Records from a dataset:
__________________________________________________

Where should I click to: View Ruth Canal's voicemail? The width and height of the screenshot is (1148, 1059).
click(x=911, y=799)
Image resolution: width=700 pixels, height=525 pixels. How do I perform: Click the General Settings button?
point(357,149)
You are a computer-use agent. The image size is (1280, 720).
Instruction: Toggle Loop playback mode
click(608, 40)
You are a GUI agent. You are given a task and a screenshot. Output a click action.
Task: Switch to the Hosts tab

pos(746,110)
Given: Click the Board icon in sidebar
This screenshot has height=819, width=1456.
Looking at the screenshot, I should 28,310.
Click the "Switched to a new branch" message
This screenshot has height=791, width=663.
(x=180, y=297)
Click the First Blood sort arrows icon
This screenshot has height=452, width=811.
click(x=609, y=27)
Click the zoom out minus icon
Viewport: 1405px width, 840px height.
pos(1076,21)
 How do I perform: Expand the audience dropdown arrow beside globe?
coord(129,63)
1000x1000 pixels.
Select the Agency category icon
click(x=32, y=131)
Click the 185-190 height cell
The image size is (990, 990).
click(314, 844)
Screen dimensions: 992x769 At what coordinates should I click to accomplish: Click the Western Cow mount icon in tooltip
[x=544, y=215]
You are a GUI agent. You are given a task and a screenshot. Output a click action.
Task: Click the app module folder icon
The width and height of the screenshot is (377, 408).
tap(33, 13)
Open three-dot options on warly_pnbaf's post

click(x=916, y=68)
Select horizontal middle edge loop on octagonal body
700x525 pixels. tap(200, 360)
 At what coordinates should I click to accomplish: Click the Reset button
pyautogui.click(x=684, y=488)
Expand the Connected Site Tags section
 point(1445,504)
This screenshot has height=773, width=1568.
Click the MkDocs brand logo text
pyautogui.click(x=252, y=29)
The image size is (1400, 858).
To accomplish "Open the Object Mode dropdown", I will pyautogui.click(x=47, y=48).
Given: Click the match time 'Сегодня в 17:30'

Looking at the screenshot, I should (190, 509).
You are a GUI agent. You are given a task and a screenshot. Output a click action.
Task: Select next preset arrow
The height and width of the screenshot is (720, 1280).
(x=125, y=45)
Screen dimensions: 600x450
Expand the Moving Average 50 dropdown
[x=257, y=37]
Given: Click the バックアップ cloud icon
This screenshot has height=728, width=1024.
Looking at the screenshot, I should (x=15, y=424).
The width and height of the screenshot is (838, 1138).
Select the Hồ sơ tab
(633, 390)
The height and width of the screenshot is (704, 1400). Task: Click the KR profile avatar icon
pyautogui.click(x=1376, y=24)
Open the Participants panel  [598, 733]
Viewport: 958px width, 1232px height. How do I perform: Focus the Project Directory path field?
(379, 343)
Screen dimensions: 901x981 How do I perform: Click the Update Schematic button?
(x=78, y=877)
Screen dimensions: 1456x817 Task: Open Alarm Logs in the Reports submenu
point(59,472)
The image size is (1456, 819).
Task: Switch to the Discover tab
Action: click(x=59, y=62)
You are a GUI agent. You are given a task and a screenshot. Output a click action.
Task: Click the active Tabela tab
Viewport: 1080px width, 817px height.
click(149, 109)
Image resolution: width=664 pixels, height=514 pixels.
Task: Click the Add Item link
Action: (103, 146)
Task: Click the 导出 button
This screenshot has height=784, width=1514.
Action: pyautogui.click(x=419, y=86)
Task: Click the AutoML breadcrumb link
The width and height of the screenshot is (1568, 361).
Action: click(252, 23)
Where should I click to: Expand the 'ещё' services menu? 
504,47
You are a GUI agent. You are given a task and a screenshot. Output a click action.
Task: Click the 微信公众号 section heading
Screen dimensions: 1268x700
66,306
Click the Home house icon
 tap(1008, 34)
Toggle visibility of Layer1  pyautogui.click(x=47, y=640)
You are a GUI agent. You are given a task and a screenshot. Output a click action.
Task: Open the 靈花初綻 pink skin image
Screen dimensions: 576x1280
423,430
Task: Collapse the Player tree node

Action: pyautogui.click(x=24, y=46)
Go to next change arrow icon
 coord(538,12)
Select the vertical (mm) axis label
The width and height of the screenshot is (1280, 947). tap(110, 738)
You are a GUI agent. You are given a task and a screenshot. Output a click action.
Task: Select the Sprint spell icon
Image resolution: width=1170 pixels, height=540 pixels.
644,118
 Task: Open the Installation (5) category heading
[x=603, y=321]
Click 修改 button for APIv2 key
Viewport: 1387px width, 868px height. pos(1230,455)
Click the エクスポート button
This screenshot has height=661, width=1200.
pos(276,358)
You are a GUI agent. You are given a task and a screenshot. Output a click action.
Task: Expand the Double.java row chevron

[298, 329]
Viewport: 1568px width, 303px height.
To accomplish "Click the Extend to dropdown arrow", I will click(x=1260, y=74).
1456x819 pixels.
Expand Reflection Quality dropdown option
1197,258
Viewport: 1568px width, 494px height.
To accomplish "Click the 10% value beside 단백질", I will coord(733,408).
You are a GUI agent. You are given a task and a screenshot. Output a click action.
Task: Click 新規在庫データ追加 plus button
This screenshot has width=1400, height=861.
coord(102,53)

__________________________________________________

Exercise aim>
Select every line of the listing above that contains the string "pyautogui", and copy those lines. Case counts.

Expected answer>
pyautogui.click(x=684, y=488)
pyautogui.click(x=252, y=29)
To accomplish "Open the Object Mode dropdown", I will pyautogui.click(x=47, y=48).
pyautogui.click(x=1376, y=24)
Action: pyautogui.click(x=419, y=86)
Toggle visibility of Layer1  pyautogui.click(x=47, y=640)
Action: pyautogui.click(x=24, y=46)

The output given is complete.